Problem description.
Within the entries below, find the portion that opens with the line containing "Open the Dashboard" and closes with the line containing "Open Game Page for Toronto at Florida". Retype that portion exactly and only.

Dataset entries
....
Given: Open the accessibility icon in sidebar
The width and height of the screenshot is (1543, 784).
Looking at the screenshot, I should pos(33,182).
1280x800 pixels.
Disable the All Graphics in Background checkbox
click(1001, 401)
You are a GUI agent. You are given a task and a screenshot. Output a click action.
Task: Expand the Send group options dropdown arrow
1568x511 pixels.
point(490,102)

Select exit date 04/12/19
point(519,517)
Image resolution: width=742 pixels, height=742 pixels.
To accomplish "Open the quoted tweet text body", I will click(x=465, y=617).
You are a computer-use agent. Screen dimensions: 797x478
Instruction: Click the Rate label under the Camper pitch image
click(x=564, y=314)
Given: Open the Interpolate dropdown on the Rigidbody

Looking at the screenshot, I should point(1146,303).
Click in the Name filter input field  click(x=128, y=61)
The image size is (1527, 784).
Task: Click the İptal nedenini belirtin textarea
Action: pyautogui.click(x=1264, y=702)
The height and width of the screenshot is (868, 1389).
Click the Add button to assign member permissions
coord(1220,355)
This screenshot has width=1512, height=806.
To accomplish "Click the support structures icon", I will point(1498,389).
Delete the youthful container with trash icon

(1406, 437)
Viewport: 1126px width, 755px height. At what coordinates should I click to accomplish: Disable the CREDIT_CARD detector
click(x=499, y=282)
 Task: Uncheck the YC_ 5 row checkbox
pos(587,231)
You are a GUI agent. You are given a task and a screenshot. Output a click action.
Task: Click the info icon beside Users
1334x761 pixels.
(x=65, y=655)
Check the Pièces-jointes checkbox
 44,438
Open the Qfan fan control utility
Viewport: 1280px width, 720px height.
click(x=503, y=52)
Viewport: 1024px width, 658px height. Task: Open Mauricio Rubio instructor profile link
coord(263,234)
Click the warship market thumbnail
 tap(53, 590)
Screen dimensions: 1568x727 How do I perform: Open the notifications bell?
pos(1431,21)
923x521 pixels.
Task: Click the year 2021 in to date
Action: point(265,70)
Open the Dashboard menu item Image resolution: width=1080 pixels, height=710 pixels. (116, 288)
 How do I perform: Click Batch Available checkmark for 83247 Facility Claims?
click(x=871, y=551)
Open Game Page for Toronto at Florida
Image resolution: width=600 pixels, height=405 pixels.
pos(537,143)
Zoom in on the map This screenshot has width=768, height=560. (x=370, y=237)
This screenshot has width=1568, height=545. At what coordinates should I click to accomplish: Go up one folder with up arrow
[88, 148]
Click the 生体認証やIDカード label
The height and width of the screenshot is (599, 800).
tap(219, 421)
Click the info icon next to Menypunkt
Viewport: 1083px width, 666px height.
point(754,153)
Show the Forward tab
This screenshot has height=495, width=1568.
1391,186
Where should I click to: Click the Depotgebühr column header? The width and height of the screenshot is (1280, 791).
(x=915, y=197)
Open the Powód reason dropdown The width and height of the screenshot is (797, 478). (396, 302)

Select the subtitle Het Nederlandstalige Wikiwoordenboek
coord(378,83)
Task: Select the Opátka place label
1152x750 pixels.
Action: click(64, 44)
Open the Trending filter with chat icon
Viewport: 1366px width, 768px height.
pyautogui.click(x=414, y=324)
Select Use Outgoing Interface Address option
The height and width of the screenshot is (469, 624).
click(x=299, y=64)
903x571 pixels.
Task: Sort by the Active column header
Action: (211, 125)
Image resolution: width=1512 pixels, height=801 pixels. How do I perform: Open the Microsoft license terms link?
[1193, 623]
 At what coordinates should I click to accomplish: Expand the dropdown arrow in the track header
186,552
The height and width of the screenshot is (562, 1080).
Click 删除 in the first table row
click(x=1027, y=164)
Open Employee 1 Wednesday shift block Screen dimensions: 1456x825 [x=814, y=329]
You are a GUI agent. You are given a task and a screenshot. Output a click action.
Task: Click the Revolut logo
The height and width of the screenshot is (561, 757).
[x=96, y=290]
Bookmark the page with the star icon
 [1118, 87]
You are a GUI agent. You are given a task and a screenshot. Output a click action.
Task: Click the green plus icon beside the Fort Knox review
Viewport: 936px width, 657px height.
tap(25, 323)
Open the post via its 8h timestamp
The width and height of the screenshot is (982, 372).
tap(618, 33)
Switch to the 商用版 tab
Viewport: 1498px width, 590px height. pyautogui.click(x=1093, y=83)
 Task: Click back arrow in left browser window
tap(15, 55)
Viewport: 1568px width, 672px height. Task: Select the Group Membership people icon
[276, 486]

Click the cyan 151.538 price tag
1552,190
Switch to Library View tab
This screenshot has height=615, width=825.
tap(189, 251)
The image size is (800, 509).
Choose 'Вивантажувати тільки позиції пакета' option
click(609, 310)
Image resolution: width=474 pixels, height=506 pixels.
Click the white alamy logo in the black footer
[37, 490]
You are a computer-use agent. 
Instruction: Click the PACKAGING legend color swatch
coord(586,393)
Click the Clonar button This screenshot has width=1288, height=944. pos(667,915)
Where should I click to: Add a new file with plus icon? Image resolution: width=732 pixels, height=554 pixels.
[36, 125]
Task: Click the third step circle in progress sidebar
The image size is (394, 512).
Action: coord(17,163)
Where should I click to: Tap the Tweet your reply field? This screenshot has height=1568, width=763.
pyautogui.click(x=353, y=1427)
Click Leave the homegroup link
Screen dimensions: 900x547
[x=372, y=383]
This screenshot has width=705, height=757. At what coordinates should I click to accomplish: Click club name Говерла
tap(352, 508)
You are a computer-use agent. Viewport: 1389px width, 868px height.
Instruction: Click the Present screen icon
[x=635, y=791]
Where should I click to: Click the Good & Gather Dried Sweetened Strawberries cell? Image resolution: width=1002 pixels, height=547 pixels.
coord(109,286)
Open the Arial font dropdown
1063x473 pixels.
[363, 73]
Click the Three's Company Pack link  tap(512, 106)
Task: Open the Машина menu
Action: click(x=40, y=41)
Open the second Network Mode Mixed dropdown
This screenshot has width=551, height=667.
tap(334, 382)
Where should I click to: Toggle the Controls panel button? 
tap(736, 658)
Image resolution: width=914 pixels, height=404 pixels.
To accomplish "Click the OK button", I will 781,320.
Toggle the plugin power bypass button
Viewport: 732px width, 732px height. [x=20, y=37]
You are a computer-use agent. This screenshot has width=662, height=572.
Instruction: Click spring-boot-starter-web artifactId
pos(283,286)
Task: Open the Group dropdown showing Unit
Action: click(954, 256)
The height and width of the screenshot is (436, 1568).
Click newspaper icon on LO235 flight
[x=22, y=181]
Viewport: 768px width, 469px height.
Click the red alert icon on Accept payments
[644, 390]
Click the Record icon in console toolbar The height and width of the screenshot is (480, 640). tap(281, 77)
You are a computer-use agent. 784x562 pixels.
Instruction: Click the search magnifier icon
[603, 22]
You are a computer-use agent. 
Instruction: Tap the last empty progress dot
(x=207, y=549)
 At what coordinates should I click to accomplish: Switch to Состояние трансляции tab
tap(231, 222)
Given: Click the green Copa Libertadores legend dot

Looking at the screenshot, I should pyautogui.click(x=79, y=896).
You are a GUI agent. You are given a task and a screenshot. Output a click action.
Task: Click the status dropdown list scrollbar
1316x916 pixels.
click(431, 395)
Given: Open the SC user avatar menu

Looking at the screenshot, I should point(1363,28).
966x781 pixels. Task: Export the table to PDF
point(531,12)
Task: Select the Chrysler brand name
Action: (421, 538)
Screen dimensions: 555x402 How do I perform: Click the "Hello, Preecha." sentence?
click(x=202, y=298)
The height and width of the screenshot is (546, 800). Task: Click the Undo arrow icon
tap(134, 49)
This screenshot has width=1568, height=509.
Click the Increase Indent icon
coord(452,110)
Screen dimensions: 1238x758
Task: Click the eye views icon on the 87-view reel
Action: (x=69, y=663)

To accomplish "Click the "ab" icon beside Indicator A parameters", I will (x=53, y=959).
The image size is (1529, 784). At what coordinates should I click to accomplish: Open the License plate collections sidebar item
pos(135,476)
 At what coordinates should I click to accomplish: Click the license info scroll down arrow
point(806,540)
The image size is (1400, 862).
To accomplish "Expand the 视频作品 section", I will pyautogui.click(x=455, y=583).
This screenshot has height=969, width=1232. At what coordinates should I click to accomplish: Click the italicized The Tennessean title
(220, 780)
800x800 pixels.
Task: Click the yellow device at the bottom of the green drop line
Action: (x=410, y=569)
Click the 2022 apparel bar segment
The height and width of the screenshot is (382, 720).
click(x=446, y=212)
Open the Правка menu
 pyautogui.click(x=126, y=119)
....
Response box.
Open the Dashboard menu item Image resolution: width=1080 pixels, height=710 pixels. (116, 288)
 How do I perform: Click Batch Available checkmark for 83247 Facility Claims?
click(x=871, y=551)
Open Game Page for Toronto at Florida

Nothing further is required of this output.